Among the Zinc²⁺-dependent HDACs, HDAC6 was suggested to be a potential anti-multiple myeloma target dependent on its important roles in degradation of unfolded and misfolded ubiquitinated proteins [5]. To be specific, HDAC6 contains a zinc finger ubiquitin-binding domain and a dynein motor binding domain, through which polyubiquitinated misfolded protein cargo is recruited by HDAC6 to dynein motors for transport to aggresomes, then degraded by autophagy [6], [7], [8]. It has been demonstrated that HDAC6 inhibition could induce accumulation of polyubiquitinated proteins and inhibit the growth of multiple myelomas, especially when combined with proteasome inhibitor bortezomib [5], [9]. More importantly, genetic ablation or pharmacological inhibition of HDAC6 cause no lethality or toxicity typically associated with pan-HDACs inhibition [10], [11], [12], [13]. Currently, at least three HDAC6 inhibitors (ACY-241, ACY-1215, and CS3003) have entered clinical trials for the treatment of multiple myeloma [14]. The chemical structures and HDAC inhibitory activities of ACY-241 and ACY-1215 are present in Fig. 1.

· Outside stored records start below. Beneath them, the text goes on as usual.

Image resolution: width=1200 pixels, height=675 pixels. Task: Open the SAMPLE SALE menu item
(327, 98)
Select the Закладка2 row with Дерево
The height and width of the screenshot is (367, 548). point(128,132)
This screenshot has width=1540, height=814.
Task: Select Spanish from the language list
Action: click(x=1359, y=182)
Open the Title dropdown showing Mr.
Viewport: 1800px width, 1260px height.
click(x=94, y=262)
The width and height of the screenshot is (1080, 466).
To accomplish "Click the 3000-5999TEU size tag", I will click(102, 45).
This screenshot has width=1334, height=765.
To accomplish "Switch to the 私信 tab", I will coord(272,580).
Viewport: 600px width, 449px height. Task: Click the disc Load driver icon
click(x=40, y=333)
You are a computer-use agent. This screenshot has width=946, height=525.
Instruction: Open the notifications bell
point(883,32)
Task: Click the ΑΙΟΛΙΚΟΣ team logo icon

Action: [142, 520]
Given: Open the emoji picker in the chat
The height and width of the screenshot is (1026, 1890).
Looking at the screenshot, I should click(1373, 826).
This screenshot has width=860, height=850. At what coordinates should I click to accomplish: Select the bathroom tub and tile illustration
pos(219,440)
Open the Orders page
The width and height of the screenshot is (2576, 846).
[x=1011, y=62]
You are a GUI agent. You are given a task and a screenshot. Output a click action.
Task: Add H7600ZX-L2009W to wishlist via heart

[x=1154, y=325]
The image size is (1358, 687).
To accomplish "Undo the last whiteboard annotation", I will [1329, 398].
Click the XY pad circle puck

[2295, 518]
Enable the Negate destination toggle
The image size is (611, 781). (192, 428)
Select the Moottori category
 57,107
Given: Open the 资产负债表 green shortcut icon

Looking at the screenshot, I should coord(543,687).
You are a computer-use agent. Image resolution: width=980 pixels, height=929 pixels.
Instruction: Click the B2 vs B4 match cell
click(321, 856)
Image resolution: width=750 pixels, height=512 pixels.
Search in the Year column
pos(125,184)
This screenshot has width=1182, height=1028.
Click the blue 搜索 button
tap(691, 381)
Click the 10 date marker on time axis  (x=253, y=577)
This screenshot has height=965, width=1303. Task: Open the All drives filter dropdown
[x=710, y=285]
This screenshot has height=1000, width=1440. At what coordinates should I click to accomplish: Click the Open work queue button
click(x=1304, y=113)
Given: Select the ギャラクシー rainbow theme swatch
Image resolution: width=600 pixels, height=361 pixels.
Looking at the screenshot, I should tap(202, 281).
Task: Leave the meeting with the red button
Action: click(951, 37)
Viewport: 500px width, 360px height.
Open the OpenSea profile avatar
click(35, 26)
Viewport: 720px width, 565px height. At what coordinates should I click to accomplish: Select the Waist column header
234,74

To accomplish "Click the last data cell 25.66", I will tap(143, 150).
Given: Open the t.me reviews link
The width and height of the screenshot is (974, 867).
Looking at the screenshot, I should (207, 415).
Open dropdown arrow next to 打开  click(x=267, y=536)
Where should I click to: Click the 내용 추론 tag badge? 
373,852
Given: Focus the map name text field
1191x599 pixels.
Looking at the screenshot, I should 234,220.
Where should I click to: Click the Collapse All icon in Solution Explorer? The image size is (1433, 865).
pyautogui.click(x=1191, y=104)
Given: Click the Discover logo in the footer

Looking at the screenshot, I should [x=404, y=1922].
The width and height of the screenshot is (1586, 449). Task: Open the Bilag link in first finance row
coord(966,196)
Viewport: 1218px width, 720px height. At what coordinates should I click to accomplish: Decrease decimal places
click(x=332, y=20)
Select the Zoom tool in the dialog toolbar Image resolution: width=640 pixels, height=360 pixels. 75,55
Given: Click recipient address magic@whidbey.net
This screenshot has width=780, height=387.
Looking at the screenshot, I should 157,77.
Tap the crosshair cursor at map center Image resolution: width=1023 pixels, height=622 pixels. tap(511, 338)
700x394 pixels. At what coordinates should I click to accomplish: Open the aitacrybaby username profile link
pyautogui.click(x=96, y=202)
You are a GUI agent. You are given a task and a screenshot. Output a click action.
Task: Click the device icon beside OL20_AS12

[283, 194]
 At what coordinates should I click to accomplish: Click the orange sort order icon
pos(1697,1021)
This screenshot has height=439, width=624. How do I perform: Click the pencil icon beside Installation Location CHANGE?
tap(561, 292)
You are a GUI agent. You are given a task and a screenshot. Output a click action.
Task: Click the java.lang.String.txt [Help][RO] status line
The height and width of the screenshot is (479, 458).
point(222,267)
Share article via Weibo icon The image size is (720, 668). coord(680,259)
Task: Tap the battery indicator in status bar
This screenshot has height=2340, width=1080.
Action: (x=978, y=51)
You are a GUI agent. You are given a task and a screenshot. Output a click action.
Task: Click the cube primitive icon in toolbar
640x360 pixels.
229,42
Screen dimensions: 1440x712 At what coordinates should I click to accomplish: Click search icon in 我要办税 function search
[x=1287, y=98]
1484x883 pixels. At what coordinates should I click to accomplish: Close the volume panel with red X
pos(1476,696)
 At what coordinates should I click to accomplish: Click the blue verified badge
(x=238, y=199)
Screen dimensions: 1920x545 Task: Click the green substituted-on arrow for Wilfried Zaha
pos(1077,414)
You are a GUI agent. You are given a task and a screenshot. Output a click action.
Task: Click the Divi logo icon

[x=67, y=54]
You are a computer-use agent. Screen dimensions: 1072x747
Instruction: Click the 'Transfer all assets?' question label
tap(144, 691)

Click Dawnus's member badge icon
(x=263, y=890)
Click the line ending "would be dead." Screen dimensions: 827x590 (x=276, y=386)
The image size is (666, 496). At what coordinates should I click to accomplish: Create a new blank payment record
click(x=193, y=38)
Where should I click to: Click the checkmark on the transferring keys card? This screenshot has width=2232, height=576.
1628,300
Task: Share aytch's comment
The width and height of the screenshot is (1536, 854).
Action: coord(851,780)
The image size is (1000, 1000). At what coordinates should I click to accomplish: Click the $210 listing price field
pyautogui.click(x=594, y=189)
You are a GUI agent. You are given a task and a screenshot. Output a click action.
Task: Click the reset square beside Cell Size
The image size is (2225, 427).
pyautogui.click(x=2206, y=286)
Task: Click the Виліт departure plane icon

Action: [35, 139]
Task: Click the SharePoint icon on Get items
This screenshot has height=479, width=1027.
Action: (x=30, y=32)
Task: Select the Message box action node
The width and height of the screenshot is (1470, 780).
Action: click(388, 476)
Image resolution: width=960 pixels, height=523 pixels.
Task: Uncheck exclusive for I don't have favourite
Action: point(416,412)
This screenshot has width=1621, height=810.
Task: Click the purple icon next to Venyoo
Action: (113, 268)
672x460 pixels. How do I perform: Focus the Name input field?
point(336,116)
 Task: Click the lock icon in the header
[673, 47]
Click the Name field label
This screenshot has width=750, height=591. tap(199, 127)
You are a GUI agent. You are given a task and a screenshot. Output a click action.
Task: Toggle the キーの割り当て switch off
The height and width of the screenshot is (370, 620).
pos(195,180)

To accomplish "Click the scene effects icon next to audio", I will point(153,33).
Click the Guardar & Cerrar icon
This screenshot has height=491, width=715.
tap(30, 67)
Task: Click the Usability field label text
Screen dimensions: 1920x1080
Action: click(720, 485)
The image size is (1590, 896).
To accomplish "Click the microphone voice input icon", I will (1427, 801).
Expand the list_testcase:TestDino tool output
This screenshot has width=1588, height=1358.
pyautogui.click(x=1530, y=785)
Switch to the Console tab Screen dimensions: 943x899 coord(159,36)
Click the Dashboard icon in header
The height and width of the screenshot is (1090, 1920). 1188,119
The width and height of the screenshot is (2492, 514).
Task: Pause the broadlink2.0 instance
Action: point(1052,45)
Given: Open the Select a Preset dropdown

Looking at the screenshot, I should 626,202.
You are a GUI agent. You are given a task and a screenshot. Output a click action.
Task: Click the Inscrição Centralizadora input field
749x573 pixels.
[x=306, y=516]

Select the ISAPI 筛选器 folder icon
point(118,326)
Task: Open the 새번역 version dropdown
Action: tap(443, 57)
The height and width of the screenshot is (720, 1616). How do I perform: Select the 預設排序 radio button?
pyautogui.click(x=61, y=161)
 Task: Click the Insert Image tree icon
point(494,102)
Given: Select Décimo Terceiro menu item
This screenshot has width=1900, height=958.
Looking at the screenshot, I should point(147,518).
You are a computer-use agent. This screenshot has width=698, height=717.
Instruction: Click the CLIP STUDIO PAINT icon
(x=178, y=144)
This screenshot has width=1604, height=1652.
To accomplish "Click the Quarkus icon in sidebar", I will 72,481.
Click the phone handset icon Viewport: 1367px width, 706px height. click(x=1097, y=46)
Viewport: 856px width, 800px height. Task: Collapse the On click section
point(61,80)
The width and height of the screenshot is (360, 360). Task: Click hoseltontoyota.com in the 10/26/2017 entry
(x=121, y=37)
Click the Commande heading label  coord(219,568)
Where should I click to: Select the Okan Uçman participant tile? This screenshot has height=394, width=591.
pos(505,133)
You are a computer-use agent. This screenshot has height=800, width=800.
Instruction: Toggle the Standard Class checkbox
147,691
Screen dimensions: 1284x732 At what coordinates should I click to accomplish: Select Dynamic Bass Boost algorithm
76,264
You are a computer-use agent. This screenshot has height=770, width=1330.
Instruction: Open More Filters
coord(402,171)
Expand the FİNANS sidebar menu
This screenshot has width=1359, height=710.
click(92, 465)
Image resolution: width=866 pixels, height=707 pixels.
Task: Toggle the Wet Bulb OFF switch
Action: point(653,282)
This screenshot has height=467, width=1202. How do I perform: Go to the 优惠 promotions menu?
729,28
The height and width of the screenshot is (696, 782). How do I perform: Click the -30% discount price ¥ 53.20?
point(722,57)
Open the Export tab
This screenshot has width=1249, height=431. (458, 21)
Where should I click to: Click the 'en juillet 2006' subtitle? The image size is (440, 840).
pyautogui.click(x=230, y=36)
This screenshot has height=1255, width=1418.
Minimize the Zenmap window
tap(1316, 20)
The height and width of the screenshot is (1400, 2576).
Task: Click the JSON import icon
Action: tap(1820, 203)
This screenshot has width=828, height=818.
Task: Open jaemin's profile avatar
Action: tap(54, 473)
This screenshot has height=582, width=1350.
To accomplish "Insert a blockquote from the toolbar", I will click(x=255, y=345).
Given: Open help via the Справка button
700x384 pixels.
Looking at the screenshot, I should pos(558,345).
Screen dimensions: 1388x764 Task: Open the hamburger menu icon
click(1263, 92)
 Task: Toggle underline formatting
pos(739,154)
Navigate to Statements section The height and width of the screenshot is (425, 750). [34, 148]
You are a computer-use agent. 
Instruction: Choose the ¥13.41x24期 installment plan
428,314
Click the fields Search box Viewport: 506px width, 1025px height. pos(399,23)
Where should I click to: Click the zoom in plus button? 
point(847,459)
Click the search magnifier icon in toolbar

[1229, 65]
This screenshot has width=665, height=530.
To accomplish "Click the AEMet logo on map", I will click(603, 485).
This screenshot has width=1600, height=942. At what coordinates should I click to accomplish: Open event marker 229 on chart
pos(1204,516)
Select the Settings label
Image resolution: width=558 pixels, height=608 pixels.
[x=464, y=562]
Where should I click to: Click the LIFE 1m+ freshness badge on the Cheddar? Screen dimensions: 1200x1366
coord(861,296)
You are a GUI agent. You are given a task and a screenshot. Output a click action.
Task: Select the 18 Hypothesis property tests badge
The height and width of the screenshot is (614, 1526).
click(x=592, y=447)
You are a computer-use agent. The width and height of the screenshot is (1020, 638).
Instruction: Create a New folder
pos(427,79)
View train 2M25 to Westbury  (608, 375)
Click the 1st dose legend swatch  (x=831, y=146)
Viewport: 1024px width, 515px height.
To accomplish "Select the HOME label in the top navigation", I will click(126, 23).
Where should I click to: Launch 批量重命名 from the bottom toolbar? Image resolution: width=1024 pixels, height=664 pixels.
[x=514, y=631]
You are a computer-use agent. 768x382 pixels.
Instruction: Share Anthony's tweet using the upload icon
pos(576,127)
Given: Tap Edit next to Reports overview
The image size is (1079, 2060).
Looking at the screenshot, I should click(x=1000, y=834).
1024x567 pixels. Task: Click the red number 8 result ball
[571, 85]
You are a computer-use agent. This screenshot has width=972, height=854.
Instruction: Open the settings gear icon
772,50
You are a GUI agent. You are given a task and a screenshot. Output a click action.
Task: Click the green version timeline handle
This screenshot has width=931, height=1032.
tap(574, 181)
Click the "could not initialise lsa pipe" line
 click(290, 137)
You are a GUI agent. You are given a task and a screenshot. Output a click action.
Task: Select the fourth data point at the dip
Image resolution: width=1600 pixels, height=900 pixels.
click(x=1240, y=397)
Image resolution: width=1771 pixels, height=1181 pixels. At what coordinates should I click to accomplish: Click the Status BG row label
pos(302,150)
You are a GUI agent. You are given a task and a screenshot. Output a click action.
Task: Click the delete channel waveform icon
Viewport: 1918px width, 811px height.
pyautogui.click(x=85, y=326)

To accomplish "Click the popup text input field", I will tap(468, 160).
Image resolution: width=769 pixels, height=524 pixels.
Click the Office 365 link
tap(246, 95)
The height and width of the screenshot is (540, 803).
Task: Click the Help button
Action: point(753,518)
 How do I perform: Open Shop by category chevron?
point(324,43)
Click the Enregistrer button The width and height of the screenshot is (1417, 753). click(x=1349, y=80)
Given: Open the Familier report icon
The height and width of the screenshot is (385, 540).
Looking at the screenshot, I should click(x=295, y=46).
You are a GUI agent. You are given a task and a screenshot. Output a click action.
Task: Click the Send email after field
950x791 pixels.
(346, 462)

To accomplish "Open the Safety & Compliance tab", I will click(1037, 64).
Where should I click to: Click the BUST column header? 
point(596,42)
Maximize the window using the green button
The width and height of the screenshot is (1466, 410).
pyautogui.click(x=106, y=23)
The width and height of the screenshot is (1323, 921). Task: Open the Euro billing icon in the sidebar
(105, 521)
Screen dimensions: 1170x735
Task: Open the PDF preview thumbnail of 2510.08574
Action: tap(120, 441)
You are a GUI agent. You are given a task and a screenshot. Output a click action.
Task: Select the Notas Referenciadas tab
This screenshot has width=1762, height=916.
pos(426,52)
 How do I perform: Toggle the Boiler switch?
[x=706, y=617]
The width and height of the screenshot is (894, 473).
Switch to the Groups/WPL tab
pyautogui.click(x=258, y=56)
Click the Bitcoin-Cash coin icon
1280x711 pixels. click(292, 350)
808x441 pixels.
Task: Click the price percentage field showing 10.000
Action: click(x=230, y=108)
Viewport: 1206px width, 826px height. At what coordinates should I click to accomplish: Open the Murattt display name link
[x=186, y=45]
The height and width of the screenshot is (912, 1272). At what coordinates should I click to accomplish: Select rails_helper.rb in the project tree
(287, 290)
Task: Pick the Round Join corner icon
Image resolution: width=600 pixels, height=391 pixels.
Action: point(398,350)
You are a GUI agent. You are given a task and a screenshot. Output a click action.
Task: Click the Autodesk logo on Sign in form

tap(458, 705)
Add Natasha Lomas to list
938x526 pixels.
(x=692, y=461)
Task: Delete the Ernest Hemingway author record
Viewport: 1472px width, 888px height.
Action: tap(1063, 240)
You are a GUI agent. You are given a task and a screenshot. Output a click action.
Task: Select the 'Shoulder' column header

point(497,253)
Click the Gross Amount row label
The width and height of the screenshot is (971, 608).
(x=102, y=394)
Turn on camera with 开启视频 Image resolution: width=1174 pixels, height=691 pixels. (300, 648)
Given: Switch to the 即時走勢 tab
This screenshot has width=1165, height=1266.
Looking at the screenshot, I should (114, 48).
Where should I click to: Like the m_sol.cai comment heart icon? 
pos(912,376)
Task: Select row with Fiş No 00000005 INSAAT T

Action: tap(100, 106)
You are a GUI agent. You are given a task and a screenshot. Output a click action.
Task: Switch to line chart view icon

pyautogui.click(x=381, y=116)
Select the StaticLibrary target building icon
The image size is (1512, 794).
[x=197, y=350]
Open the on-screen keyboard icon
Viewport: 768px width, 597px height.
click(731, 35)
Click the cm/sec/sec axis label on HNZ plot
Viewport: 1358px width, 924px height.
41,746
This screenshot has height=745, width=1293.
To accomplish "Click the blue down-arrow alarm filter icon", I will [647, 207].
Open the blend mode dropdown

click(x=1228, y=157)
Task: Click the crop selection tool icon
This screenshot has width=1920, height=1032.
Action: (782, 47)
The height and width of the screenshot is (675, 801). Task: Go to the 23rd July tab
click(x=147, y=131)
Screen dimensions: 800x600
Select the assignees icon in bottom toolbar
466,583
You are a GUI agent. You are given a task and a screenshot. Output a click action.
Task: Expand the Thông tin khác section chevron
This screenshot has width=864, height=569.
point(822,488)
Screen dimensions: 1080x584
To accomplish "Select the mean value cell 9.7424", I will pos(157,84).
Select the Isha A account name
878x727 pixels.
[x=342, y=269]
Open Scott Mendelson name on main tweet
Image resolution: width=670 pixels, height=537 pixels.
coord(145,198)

Pyrrolo[2,3-d]pyrimidine is a privileged structure in drug discovery, especially in the design of protein kinase inhibitors. For example, many JAK inhibitors including the approved drugs ruxolitinib and tofacitinib (Fig. 2) use the pyrrolo[2,3-d]pyrimidine group to form key hydrogen bond interactions with the hinge region of JAK proteins [17]. Besides, the clinical Akt inhibitor AZD5363 (Fig. 2) also contains the pyrrolo[2,3-d]pyrimidine group [18]. Interestingly, two series of pyrrolo[2,3-d]pyrimidine-based hydroxamates exemplified by compounds JMC-45 and BMCL-13b respectively were developed as HDAC and JAK dual inhibitors [19], [20], and one series of pyrrolo[2,3-d]pyrimidine-based benzamides exemplified by compound EJMC-7 demonstrated potent HDAC and tubulin polymerization dual inhibition [21] (Fig. 2). These compounds indicated that pyrrolo[2,3-d]pyrimidine is also a privileged structure in HDAC inhibitor design. In the present research, pyrrolo[2,3-d]pyrimidine group was introduced to the terminal cap group of the clinical HDAC6 inhibitors (ACY-241 and ACY-1215) and the HDAC6 inhibitor pharmacophore to design a novel series of pyrrolo[2,3-d]pyrimidine-based hydroxamates. Structure-activity relationship (SAR) study was focused on the linker part connecting the pyrrolo[2,3-d]pyrimidine group and the hydroxamate group, leading to one selective HDAC6 inhibitor 12a1 with remarkable in vitro and in vivo anti-multiple myeloma potency.